In 1967, Joe Cuba’s band ––with no horns– scored a “hit” in the United States National Hit Parade List with the song “Bang Bang” – a tune that ushered in the Latin Boogaloo era. He also had a #1 hit, that year on the Billboard charts with the song “Sock It To Me Baby.” The band’s instrumentation included congas, timbales, an occasional bongo, bass, piano and vibraphone. “A bastard sound,” is what Cuba called it pointing to the fans, the people, as the true creators of this music. “You don’t go into a rehearsal and say ‘Hey, let’s invent a new sound or dance.’ They happen. The boogaloo came out of left field.“ Joe Cuba recounts in Mary Kent’s book:” Salsa Talks: A Musical History Uncovered. “It’s the public that creates new dances and different things. The audience invents, the audience relates to what you are doing and then puts their thing into what you are playing/,” pointing to
other artists such as Ricardo Ray or Hector Rivera as pioneers of the urban fused rhythm.
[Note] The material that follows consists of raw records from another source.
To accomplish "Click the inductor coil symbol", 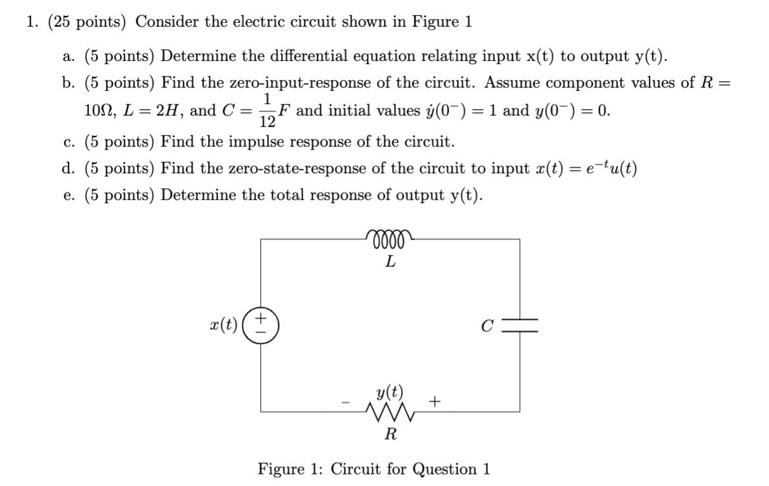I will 390,239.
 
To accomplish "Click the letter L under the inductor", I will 391,261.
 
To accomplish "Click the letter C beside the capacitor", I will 487,326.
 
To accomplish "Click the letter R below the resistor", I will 391,435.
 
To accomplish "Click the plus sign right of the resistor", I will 435,402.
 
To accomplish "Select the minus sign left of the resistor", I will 346,402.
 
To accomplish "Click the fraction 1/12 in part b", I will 268,110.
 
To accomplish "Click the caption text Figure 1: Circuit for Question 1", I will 374,470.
“I met Joe up in the Catskills in 1955,” /recalls nine time Grammy Award winner *Eddie Palmieri*. “When I later started La Perfecta,” Palmieri muses, “we alternated on stages with Joe. He was full of life and had a great sense of humor, always laughing at his own jokes,” chuckles the pianist. Palmieri pointed to Cuba’s many musical contributions underlining the power and popularity of his small band and bilingual lyrics while providing a springboard for the harmonies and careers of Cheo Feliciano, Willie Torres and Jimmy Sabater. “He was Spanish Harlem personified,” describes Palmieri recalling the “take no prisoners” attitude Cuba had when it came to dealing with those who reluctantly paid the musicians. Recalling their early recording days with the infamous Morris Levy, Palmieri cites the antics of Joe Cuba, Ismael Rivera and himself as the reason for Levy selling them as a Tico package to Fania label owner, Jerry Masucci.
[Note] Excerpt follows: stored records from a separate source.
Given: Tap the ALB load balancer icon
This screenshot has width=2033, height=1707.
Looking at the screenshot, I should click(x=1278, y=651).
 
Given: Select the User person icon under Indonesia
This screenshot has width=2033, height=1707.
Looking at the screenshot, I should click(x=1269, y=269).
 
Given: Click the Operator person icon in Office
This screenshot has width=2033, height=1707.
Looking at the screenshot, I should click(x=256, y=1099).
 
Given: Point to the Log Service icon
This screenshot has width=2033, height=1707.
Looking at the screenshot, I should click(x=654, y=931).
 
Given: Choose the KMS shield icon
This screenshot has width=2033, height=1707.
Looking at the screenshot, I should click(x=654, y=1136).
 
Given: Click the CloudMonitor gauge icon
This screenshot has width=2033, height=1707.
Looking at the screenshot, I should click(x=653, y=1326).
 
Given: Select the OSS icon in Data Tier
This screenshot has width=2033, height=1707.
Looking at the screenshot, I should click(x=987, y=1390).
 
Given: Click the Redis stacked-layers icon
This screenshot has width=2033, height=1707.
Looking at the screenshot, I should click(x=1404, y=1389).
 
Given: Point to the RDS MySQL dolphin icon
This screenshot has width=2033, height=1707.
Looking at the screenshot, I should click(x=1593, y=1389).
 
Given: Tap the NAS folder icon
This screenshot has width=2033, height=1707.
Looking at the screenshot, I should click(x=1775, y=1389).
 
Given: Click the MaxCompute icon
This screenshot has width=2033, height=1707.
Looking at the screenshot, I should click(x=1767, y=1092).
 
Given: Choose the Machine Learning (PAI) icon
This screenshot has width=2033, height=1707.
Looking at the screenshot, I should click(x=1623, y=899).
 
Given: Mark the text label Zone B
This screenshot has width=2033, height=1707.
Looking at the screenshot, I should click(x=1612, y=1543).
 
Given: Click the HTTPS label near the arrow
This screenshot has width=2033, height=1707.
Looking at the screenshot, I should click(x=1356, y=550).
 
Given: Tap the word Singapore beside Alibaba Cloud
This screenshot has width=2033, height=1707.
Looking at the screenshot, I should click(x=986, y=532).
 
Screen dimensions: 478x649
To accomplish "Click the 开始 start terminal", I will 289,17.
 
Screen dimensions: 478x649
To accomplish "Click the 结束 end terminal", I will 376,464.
Funny, irreverent and with a great humor for practical jokes, Joe Cuba, or Sonny as he was called by his closest friends, was raised in East Harlem. Stickball being the main sport for young boys of the neighborhood, Cuba’s father organized a stickball club called the Devils. After Cuba broke a leg, he took up playing the conga and continued to practice between school and his free time. Eventually, he graduated from high school and joined a band.

“He was not afraid to experiment/,” said *David Fernandez*, arranger & musical director of Zon del Barrio who played with the legendary Cuba when he arrived in New York in 2002.

By 1954, at the suggestion of his agent to change the band’s name from the Jose Calderon Sextet to the Joe Cuba Sextet, the newly named Joe Cuba Sextet made their debut at the Stardust Ballroom. Charlie Palmieri was musical director of the sextet before his untimely 1988 death from a heart attack.

Since then, the Joe Cuba Sextet and band has been a staple of concerts and festivals that unite both Latinos, African-Americans and just plain music lovers in venues all over the world.

In 2003, the following CDs were released:

* “Joe Cuba Sextet Vol I: Mardi Gras Music for Dancing”
* “Merengue Loco” and
* “Out of This World Cha Cha”.

In 2004, Joe Cuba was named Grand Marshall of the Puerto Rican Day Parade celebrated in Yonkers, New York. Musician *Willie Villegas* who traveled with Joe for the past 15 years said, “It didn’t matter where we played around the world Joe would always turn to me and say, To My
Barrio…. With Love!”

Joe Cuba is survived by his wife Maria Calderon, sons Mitchell and Cesar, daughter Lisa, and grandchildren Nicole and Alexis.